Quick Take: Ravens at Patriots

Five things to know about the Baltimore Ravens' matchup against the New England Patriots in the AFC Championship Game on Sunday at Gillette Stadium:

1. Rematch doesn't favor Ravens. This marks the sixth time since the 1970 merger that the same two teams are playing in the conference championship game in back-to-back years. While the Ravens are motivated to settle the score after how last year's championship game ended, NFL history isn't on the Ravens' side. The teams that won the first meeting in the championship game are 5-0 in the rematch. The last time this happened in the AFC was 1986 and 1987, when the Broncos beat the Browns both times to go to the Super Bowl. The Ravens are 1-2 in AFC championship games, beating the Raiders in the 2000 season before losing to the Steelers in the 2008 season and the Patriots last year.

2. The deep ball. Ravens quarterback Joe Flacco has excelled at throwing deep downfield in the playoffs. He has averaged 20.4 yards per completion in the postseason. Of his 30 completions, 11 have been 20 yards or longer. Four of Flacco's five touchdowns have gone for 70, 59, 32 and 20 yards. The Patriots were the 29th-ranked pass defense because of their inability to stop big plays. New England gave up 74 passes of 20 yards or longer in the regular season, the most in the NFL. In the first meeting with the Patriots this season, Flacco brought back the Ravens from a 13-0 deficit with touchdown passes of 25 yards to Torrey Smith and 20 yards to Dennis Pitta in the second quarter.

3. Road tested. The Ravens have had their struggles away from M&T Bank Stadium over the past two seasons, but they rise to the occasion on the road come playoff time. Since 2008, when Flacco became quarterback and John Harbaugh was hired as coach, the Ravens have the most road playoff wins in the NFL with five. That includes winning Saturday at top-seeded Denver, where Broncos had only lost three times in 16 home playoff games. Flacco's five road playoff victories are tied with Eli Manning for the most in NFL history.

4. Coming up with picks. Baltimore has caused Tom Brady fits recently, which is why the Patriots quarterback is 2-2 against the Ravens in his last four meetings. Over that span, Brady has thrown four touchdown passes against the Ravens while getting picked off seven times. Where Brady has gotten into trouble against Baltimore is throwing deep. Six of Brady’s last seven interceptions against the Ravens have come on passes thrown over 10 yards, according to ESPN Stats & Information. Interceptions have played a big part in the Ravens' playoff success. Baltimore has an NFL-leading 20 picks in the postseason, including two against Peyton Manning in Saturday's AFC divisional playoff game.

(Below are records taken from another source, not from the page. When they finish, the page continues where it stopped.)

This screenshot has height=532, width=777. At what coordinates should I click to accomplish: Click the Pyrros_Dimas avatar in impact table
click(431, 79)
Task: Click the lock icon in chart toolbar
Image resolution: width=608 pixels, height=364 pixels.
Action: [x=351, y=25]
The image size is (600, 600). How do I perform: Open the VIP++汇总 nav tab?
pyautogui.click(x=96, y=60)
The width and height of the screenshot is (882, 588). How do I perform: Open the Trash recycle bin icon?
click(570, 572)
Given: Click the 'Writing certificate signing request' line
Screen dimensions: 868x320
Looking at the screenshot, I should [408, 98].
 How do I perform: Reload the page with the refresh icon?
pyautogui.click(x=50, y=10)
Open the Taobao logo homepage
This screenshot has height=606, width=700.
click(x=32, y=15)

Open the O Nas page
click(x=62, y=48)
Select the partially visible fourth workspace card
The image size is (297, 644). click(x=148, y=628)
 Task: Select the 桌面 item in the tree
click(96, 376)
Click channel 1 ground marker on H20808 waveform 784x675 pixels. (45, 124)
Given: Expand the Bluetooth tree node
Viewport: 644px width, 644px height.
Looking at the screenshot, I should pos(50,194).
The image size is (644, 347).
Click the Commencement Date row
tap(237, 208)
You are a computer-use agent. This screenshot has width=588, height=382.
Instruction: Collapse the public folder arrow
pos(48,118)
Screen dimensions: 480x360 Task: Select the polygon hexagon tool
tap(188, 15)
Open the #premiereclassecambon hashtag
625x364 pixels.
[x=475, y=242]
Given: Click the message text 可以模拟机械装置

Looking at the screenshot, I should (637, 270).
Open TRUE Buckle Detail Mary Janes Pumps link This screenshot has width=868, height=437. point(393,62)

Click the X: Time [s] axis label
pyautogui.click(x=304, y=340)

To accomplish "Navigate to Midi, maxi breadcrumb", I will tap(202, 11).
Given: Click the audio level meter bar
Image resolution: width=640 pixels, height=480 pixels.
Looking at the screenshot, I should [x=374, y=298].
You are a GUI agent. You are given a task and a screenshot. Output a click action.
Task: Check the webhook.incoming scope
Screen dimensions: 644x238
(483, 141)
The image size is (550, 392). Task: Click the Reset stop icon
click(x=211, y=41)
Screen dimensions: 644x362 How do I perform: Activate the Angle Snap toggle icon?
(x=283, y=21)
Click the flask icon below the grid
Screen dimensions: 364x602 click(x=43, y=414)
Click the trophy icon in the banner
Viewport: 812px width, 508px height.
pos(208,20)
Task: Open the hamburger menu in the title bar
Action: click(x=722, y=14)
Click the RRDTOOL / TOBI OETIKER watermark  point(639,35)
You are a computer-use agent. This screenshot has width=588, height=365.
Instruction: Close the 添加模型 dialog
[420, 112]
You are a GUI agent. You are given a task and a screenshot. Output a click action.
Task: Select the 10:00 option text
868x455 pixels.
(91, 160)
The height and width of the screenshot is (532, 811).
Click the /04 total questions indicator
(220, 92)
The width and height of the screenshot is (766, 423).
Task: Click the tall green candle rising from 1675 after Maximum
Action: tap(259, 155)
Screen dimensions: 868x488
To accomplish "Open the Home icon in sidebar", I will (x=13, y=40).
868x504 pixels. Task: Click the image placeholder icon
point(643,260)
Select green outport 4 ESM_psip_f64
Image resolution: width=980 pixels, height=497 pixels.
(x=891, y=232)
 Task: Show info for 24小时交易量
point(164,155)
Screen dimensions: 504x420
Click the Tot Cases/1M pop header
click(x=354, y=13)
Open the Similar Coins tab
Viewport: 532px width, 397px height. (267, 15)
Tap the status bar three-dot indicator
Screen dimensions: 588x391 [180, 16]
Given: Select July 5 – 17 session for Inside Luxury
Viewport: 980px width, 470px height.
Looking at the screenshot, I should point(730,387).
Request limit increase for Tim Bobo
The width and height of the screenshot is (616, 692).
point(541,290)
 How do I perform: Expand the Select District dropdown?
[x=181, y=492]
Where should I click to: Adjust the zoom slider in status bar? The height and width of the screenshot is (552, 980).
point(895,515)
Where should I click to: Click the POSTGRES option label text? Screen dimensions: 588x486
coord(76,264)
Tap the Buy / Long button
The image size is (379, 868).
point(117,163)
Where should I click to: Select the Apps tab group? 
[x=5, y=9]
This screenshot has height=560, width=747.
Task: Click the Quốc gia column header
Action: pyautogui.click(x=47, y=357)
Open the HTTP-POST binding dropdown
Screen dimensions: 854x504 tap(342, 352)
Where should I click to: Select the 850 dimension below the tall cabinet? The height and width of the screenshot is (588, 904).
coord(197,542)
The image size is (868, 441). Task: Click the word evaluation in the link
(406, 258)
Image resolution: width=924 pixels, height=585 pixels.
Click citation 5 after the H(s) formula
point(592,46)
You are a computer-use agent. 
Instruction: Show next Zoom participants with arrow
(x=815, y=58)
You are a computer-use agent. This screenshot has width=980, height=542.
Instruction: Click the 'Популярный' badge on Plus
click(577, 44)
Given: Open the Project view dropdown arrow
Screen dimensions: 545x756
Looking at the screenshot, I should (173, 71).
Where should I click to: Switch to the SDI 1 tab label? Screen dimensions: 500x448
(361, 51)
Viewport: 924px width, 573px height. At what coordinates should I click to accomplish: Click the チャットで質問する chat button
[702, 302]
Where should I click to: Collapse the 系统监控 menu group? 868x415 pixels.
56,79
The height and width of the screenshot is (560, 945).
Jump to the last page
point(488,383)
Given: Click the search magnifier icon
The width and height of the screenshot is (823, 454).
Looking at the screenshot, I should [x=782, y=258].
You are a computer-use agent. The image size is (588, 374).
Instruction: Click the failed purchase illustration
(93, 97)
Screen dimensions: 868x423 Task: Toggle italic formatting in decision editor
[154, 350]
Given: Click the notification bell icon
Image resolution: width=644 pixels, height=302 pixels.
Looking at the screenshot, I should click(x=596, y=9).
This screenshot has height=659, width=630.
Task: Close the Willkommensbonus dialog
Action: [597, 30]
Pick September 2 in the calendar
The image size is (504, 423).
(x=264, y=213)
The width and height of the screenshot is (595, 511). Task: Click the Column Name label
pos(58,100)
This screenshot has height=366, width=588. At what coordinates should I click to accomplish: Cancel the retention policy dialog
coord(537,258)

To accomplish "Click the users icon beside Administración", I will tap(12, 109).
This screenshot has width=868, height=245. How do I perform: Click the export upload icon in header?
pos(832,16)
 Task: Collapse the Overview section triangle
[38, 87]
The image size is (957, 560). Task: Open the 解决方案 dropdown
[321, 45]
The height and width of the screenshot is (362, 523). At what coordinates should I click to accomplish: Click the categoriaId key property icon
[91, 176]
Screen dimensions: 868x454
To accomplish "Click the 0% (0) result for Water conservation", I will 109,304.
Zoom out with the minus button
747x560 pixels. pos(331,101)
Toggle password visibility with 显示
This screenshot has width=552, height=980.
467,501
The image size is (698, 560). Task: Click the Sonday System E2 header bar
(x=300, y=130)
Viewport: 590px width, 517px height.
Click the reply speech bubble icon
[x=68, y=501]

5. Which Ray shows up? Not talking about linebacker Ray Lewis, who leads the NFL with 30 tackles this postseason. The player in question is running back Ray Rice. In his first playoff game in New England, he ran for an 83-yard touchdown, the second-longest run in NFL playoff history. He finished with a franchise playoff record 159 yards rushing and two touchdowns. Last year in the AFC championship game, Rice was held to 67 yards on 21 carries, a 3.2-yard average. His longest run was 12 yards. Rice ended a playoff rut in Saturday's divisional playoff game, where he gained 131 yards and scored a touchdown. The Ravens are 6-0 in the playoffs when they have a 100-yard rusher.